Other forms of means test relate to the present government’s schemes for rent rebates and rate rebates. Mr. Richard Crossman in July 1966, at that time Housing Minister, urged local Authorities to put up rent of council houses to a “more realistic” level and to meet the situation of low-income tenants by giving them rebates, subject of course, to evidence of need. He was opposed by objectors who maintained that the authorities “have no right to interfere with individual liberty by prying into tenant’s means to assess a fair rent.” (Daily Mail 9.7.66).


In a typical rent relief scheme, that used by the Greater London Council while the Labour Party still controlled it, the applicant had to give full information about the income of himself and wife from all sources and also the name and age and family relationship of all persons living in the house. But instead of asking for information about the income of those persons the Council added to the estimated total income determining the right to relief an amount of fourteen shillings a week for each person aged 21 or over and seven shillings a week for each person aged 18-20.

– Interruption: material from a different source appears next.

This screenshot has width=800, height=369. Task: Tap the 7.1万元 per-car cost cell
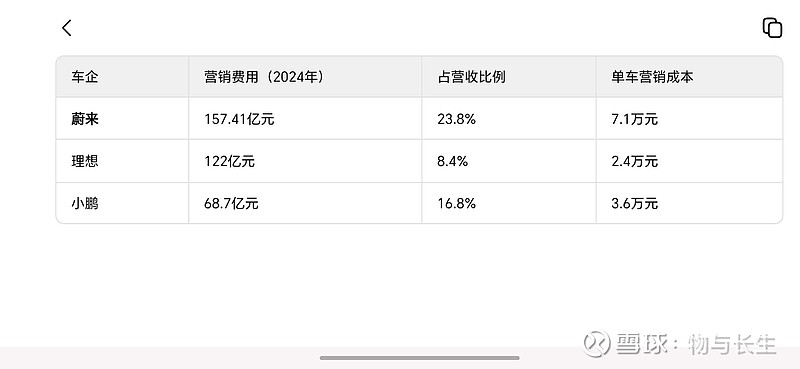(x=635, y=119)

Peter Jenkins in the article already referred to, now tells us that long argument had been going on inside the Cabinet about applying a new means test in connection with a proposed increase of family allowances which would raise the allowance for the third and subsequent children by ten shillings a week—he claims that the Ministers were almost equally divided, with only a majority of one against it. “With the Cabinet so astonishingly narrowly divided it is certain that the issue will come up again.”


With unconscious irony he tells that the advocates of the new Means Test “were able to argue that each according to his needs is equally a principle of socialism” — as if that socialist principle can have any possible connection with a device of capitalism to screw down the pittance provided for its victims.